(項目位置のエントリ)
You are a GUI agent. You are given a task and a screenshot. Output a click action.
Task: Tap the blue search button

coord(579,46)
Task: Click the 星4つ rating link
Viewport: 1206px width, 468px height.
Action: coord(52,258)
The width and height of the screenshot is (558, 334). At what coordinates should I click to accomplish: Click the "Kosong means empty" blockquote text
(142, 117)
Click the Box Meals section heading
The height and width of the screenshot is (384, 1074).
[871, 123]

==

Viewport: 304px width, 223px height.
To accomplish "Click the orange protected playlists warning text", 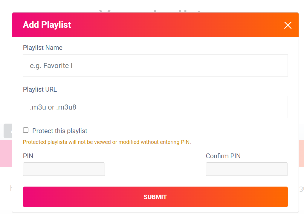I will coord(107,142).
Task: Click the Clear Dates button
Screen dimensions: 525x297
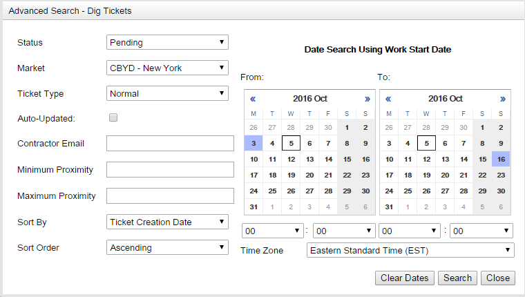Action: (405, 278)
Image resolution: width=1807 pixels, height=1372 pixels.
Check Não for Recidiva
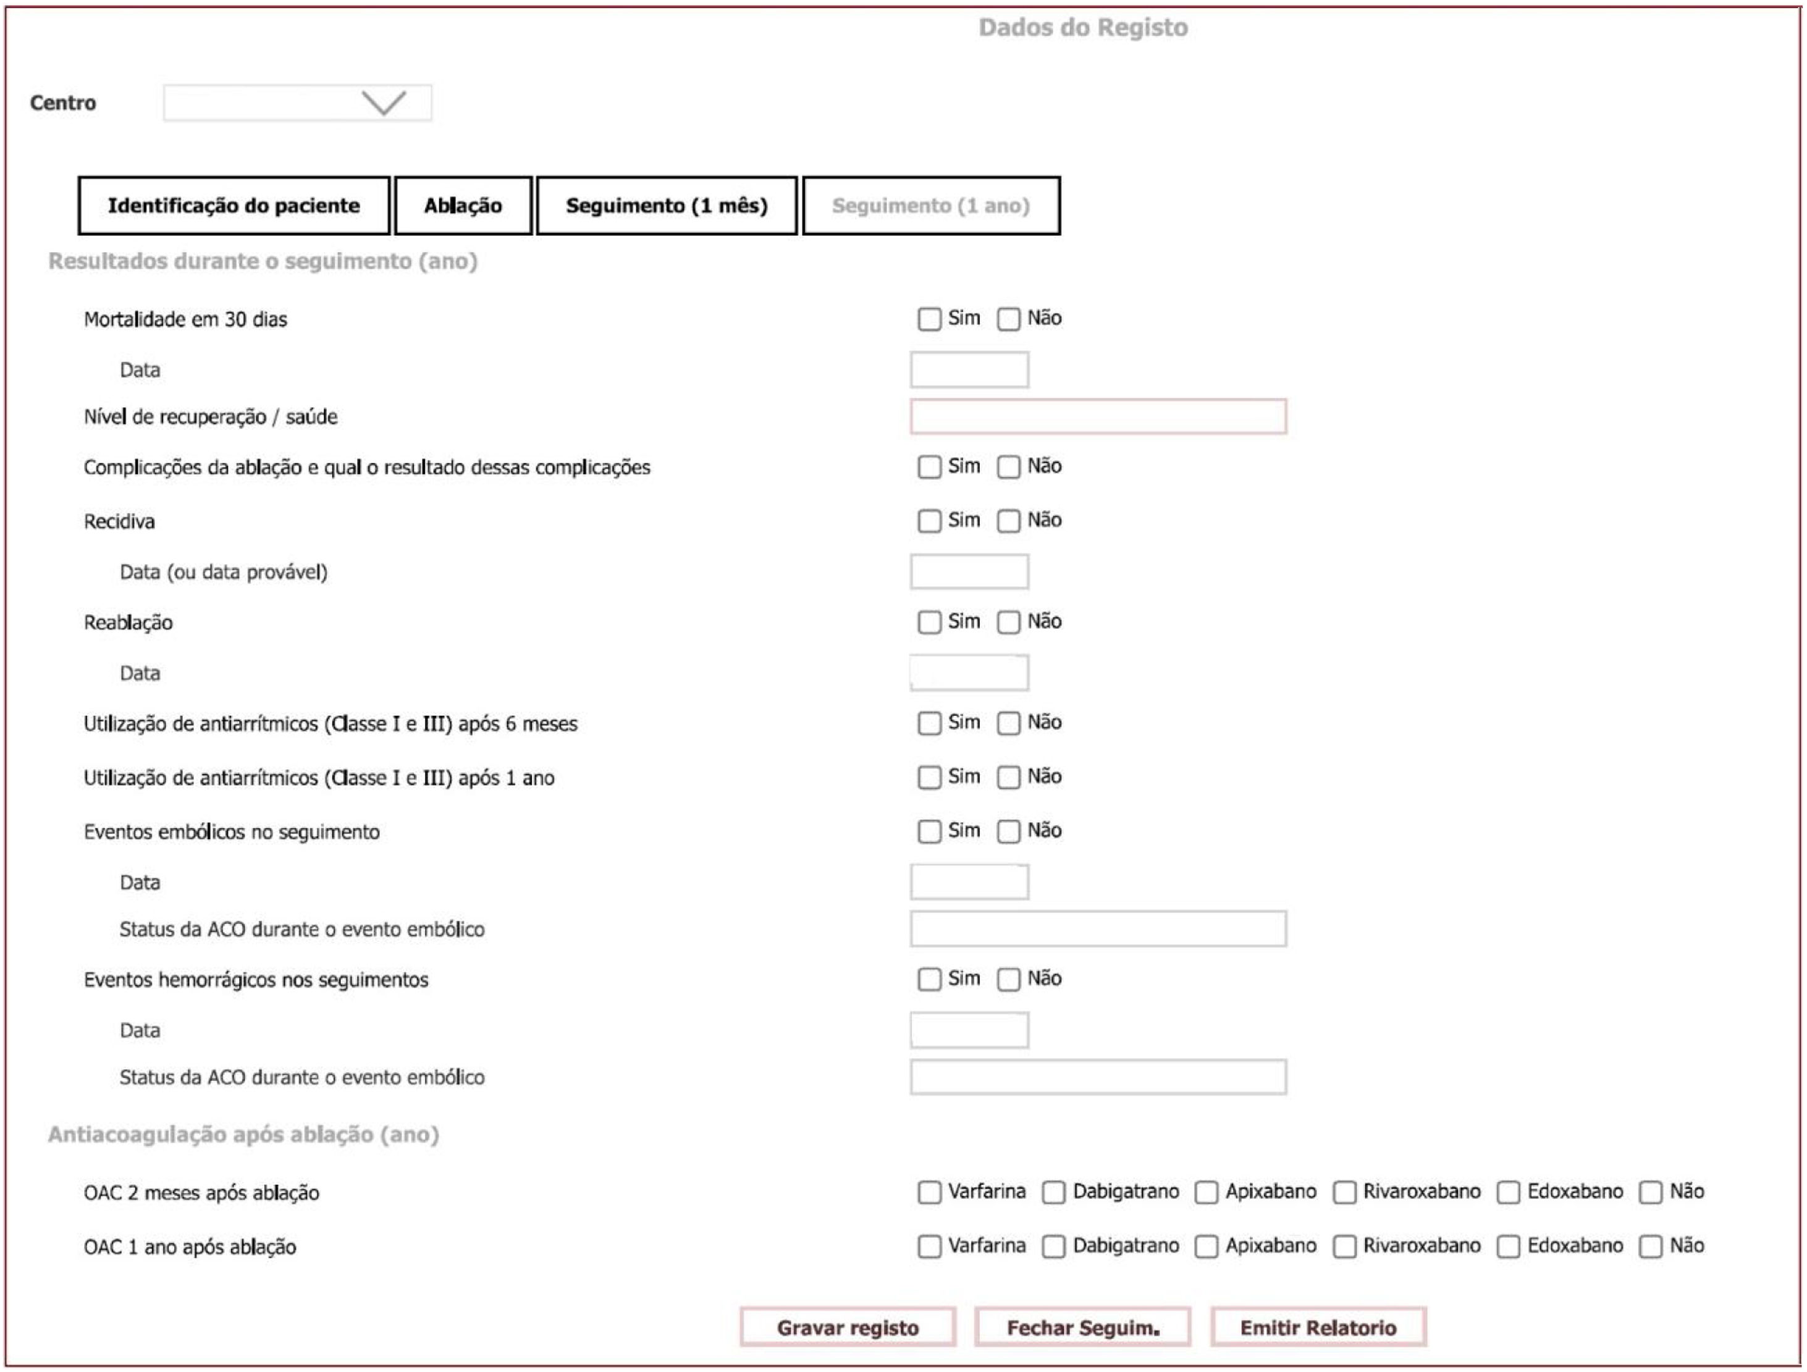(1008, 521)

--

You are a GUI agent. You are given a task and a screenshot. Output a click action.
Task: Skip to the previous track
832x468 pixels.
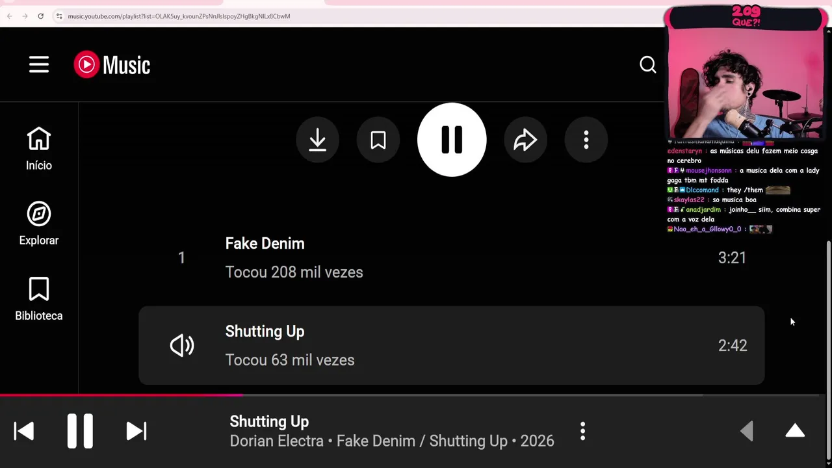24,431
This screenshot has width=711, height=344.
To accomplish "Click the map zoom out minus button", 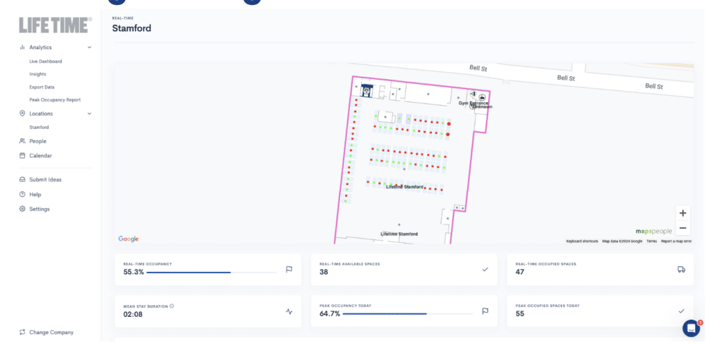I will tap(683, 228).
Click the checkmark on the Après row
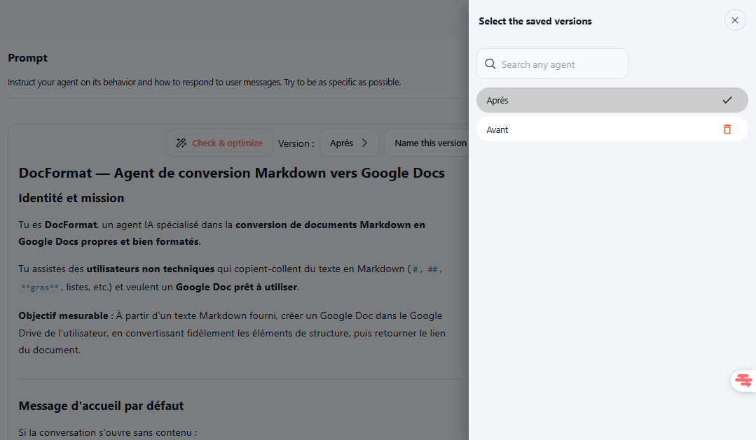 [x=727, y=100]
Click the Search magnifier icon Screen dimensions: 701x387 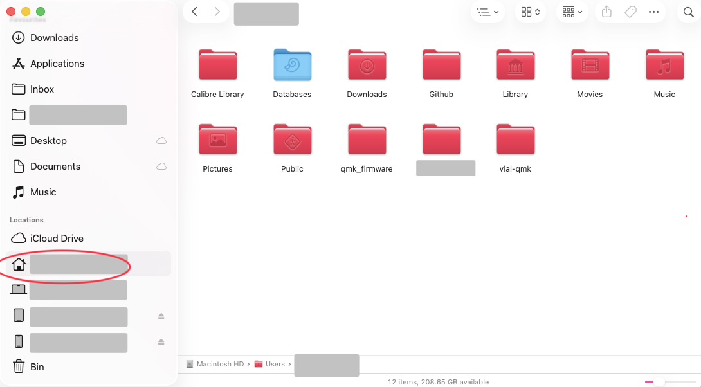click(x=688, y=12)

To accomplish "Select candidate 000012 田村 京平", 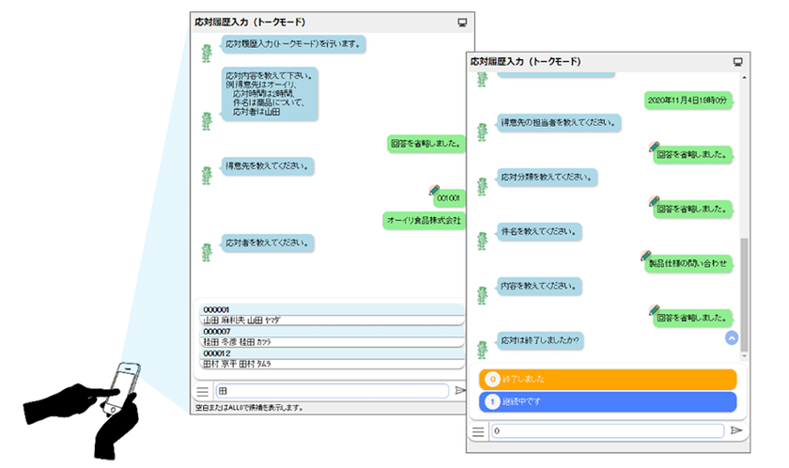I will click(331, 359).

■ 課題
「Task: Click the Clear Dates button」を含む行から始めて「(1008, 521)」を含む行まで、列名を「指示」と「答え」とする2列のCSVとして表してください。指示文とその答えを1件につき1行とし、各フィールドは引用符で囲んで改行を空白に置き換え、画像は除くこと。

■ 解答
指示,答え
"Task: Click the Clear Dates button Screen dimensions: 525x297","Action: (405, 278)"
"Image resolution: width=1807 pixels, height=1372 pixels. Check Não for Recidiva","(1008, 521)"